C versions

So, I was working on the position independence stuff and thinking about how I’ve currently implemented multi-segment support – I’m comparing pointers in different allocations. This is not legit, but normally it works… which doesn’t fill me with joy.

While looking over how this can fail (I was thinking about memory range address extensions on 32-bit platforms) I came across some posts about the type of the result of subtracting a void pointer from a void pointer.

It’s a ptrdiff_t, of course…

…except it’s not.

Standard C does not support subtracting void pointers from void pointers, because the type is unknown.

GCC lets you do this as an extention – treats the pointers as pointers to unsigned char.

I then after a bit realised I was getting a -lot- of extras from using -std=gnu89 rather than -std=c89, which I’d done just to get C++ style comments.

So wrote a script, converted all C++ style comments to C comments, and changed to c99 with -pedantic-warnings.


“Type long long not supported”.

Bloody right too – “long long” didn’t turn up in the Standard until C99.

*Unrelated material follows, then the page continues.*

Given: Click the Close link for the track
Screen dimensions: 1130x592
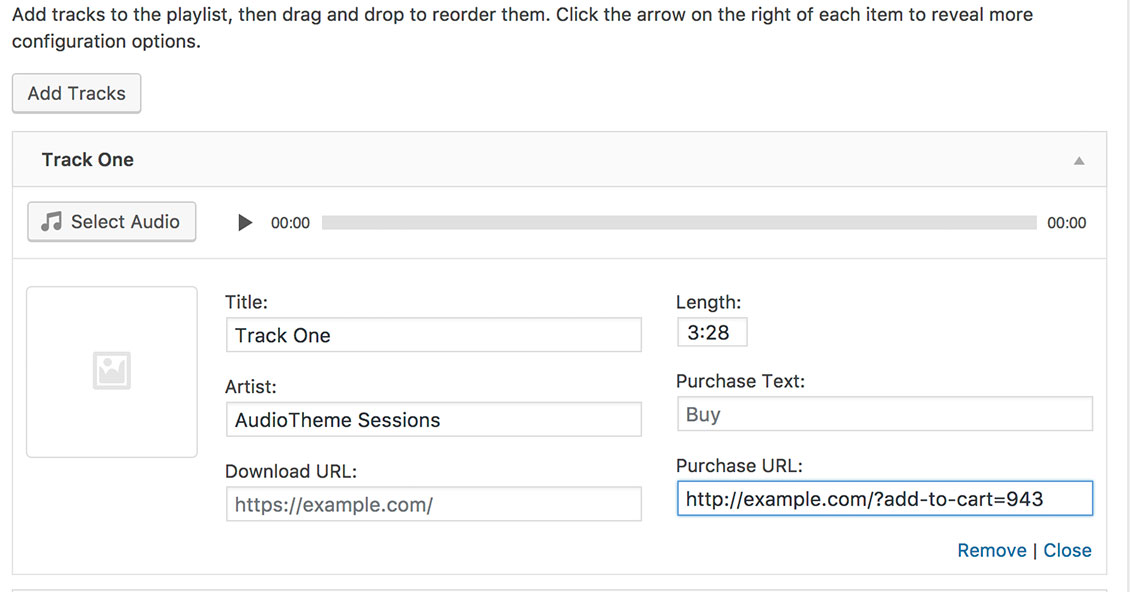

It’s a GCC extension prior to C99.

My problem is I’ve had to support Windows, and MS stopped supporting C decades ago, so they’re still C89 – and in fact I’ve been using a platform extension there too. Until now I’ve not worried very much about the later C versions – I’ve got the specs, I need to sit down and read them through. I’d rather have a good book than the spec though – I originally learned C from “The C Book”, which is excellent. (But now I’ve got some time, yes, I’ll finally read through them all. It’s a shame in a way – I’d like to only have to know one version of C, but because of Windows, I need to hang on to remembering C89 – this is actually why I’ve not moved on yet.)

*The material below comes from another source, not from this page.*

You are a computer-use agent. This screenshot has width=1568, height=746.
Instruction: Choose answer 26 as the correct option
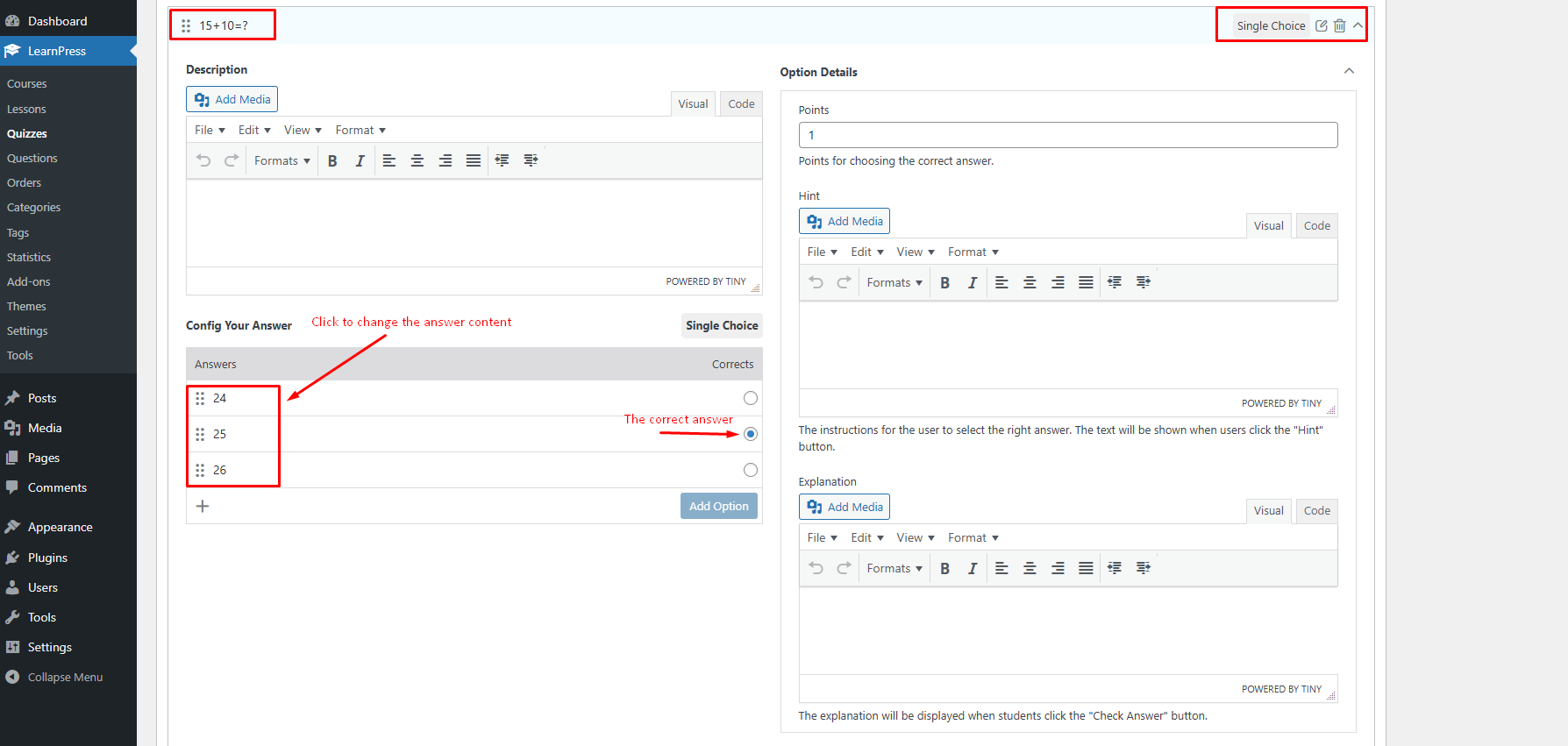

So anyways embarrassement aside, C99 is only really properly supported until GCC 4.5.0.

This is a bit of an interesting problem.

GCC doesn’t really start to compile for non x86/x86_64 platforms until about 4.5.4 (and 4.7.3 for ARM), so that’s okay.

However, I have GCC 4.20, 4.2.2 and 4.2.4 compiled for x86_64 – so if I wanted to support them, I’d need to use gnu89.


All in all, looks like I need to use -std=c99.

This is fine for non-Windows platforms – it will enable long long, and I won’t use any other functionality, so I can still compile on Windows (since the porting layer defines will mean I use the platform extention on Windows for 64 bit types).

Ironically, of course, this means the work I did to replace C++ style comments with C style comments is now not necessary =-)


Been implementing multi-segment position indepndence.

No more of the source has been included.